In March 2003, the companys wholly owned subsidiary, Northrop Grumman Space & Mission Systems Corp. (formerly TRW Inc.), commenced offers to purchase any or all of certain designated outstanding Northrop Grumman Space & Mission Systems Corp. debt securities in a debt reduction plan substantially completed in the second quarter of 2003. In the first phase, approximately $2.4 billion in aggregate principal amount of outstanding debt securities had been tendered and accepted for purchase, for a total purchase price of approximately $2.9 billion (including accrued and unpaid interest on the securities). In the second phase, the company purchased on the open market $655 million in aggregate principal amount for a total purchase price of $792 million (including accrued and unpaid interest on the securities) of Northrop Grumman Space & Mission Systems Corp. debt securities. Cash proceeds from the sale of Auto were used to complete these transactions, which contributed to the reduction of long-term debt to $6.3 billion at September 30, 2003, from the $9.4 billion reported at December 31, 2002.
During the third quarter of 2003, the company made litigation settlement payments totaling $191 million. The company redeemed all outstanding shares of TRW Automotive Inc. Series A Convertible Preferred Stock and Series B Preferred Stock for $117 million during the second quarter of 2003.
In the third quarter of 2003, the company approved a share repurchase program of up to $700 million of its outstanding common stock. Share purchases will take place at managements discretion from time to time, depending on market conditions, in the open market and in privately negotiated transactions through the end of 2004. Through October 2003 the company had repurchased 550,000 shares for $47 million.
For the remainder of 2003, cash generated from operations supplemented by borrowings under credit facilities are expected to be sufficient to service debt, finance capital expenditures and continue paying dividends to the companys shareholders.
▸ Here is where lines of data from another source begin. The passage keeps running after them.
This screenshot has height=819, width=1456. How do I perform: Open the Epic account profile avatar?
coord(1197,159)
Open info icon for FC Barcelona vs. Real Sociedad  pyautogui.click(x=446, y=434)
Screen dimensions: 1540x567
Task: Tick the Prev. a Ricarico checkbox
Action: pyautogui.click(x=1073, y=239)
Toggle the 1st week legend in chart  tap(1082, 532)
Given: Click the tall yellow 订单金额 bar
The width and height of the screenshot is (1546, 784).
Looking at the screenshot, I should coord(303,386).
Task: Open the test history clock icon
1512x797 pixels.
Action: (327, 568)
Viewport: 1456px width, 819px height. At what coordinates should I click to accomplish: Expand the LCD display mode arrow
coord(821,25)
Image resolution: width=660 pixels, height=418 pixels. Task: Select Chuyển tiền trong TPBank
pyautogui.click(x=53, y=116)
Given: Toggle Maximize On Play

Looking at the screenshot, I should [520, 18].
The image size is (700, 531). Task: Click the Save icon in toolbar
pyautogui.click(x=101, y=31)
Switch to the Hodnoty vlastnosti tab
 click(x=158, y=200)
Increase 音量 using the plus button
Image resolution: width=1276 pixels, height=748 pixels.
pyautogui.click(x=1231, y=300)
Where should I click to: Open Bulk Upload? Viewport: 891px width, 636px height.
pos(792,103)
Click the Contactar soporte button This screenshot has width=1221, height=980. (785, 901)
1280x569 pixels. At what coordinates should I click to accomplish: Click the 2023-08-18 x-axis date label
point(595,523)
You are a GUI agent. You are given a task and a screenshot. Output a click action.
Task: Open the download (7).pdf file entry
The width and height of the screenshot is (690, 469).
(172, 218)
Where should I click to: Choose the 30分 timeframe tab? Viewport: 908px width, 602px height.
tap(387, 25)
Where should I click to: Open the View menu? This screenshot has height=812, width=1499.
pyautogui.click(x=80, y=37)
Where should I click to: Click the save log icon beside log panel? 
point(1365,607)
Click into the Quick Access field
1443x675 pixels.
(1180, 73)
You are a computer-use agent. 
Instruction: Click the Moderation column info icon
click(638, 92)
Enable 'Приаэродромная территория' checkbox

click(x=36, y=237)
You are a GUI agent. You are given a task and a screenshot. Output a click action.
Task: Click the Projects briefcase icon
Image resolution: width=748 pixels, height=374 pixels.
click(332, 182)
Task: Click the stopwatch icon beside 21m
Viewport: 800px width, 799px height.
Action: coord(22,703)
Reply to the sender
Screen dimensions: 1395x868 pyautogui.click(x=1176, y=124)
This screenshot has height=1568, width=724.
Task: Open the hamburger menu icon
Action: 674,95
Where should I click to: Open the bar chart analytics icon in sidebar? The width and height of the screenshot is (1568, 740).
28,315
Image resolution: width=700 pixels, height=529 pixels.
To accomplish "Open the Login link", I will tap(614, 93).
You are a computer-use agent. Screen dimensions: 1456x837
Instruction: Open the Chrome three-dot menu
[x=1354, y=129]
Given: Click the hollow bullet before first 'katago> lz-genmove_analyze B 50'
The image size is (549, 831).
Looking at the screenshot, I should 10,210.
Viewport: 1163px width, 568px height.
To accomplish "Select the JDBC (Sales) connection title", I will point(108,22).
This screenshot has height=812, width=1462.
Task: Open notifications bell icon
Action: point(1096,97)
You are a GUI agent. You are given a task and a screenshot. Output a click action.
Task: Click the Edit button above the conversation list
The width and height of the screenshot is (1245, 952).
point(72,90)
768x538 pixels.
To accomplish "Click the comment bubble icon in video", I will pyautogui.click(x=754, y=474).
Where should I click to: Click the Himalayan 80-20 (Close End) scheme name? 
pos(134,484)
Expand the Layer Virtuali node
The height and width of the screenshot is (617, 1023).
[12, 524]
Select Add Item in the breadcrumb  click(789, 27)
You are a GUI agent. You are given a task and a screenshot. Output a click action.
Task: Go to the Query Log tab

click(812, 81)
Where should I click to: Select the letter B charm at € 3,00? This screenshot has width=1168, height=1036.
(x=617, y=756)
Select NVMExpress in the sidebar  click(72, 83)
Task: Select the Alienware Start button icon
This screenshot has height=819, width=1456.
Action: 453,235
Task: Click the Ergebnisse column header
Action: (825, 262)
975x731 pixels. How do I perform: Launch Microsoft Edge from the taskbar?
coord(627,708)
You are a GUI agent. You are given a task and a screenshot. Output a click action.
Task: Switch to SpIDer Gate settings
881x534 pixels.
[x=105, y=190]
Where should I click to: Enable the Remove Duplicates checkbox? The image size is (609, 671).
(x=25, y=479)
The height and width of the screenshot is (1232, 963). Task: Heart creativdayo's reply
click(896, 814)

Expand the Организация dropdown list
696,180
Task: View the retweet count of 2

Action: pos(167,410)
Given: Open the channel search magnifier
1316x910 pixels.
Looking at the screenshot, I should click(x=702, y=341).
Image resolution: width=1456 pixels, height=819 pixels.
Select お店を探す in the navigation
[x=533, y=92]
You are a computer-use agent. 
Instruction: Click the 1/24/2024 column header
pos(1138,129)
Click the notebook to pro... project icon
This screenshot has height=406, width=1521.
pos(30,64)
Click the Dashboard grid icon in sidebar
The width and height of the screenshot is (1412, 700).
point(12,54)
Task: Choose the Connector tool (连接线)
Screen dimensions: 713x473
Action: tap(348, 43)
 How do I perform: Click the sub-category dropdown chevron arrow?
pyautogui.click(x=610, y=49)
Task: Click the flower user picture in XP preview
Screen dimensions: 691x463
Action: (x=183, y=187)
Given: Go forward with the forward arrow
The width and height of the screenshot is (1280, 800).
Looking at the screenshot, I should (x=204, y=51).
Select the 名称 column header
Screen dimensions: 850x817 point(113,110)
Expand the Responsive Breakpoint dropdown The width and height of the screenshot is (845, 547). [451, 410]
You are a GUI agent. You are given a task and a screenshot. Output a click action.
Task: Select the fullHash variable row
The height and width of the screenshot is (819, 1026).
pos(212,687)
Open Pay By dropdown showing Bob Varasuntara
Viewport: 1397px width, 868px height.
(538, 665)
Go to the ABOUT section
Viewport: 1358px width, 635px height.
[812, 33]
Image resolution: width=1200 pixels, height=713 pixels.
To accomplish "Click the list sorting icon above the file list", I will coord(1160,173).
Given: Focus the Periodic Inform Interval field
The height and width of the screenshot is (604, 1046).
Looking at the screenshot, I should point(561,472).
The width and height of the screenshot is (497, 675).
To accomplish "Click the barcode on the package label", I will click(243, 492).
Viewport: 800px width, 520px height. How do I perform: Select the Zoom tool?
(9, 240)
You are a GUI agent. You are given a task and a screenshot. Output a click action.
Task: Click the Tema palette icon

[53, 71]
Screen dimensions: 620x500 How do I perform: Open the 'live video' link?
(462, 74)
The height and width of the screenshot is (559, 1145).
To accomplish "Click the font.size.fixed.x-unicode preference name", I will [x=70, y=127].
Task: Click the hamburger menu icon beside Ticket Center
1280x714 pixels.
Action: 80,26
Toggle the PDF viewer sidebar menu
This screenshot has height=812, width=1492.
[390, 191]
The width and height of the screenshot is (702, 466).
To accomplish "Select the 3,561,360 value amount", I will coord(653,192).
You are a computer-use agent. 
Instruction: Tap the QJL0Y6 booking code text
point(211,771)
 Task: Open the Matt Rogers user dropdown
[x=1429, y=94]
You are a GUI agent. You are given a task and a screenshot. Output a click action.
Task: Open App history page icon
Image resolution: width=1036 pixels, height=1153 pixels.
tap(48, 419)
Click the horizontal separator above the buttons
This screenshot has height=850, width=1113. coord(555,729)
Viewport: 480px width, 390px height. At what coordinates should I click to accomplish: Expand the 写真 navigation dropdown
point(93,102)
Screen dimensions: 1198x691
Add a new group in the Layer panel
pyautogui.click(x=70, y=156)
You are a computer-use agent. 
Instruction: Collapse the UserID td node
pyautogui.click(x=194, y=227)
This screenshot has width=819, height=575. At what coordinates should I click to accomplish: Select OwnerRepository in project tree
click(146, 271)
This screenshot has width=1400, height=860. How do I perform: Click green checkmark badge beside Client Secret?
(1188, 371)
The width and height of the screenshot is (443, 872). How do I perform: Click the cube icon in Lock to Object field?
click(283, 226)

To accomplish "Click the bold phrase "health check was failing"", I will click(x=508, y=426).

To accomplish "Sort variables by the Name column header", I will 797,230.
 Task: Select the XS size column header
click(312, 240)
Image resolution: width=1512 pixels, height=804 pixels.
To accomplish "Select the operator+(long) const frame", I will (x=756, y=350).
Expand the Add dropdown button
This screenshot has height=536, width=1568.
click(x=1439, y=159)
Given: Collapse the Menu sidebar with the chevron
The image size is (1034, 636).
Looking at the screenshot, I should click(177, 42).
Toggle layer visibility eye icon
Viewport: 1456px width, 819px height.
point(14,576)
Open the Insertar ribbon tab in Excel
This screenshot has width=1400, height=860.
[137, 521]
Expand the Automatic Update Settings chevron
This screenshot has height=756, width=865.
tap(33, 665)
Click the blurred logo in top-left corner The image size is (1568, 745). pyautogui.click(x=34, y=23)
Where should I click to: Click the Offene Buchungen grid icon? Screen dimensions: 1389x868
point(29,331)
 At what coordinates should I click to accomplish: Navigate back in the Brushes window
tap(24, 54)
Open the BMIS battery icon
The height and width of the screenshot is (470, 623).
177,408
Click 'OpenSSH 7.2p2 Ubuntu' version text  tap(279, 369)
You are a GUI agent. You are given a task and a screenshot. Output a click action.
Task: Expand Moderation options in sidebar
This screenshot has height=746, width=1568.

Critical Accounting Policies
The companys financial statements are in conformity with GAAP. The preparation thereof requires management to make estimates and assumptions that affect the reported amounts of assets and liabilities and the disclosure of contingencies at the date of the financial statements as well as the reported amounts of revenues and expenses during the reporting period. Estimates have been prepared on the basis of the most current and best available information and actual results could differ materially from those estimates.
There have been no changes in the companys critical accounting policies during the nine months ended September 30, 2003.
Financial Accounting Standards
In April 2003, the Financial Accounting Standards Board issued SFAS No. 149 Amendment of Statement 133 on Derivative Instruments and Hedging Activities, which clarifies and amends certain definitions and characteristics of derivative instruments contained in SFAS No. 133 Accounting for Derivative Instruments and Hedging Activities, FASB Interpretation No. 45 Guarantors Accounting and Disclosure Requirements for Guarantees, Including IndirectGuarantees of Indebtedness of Others and other existing pronouncements. Adoption of this statement will not have a significant effect on the companys financial position, results of operations or cash flows.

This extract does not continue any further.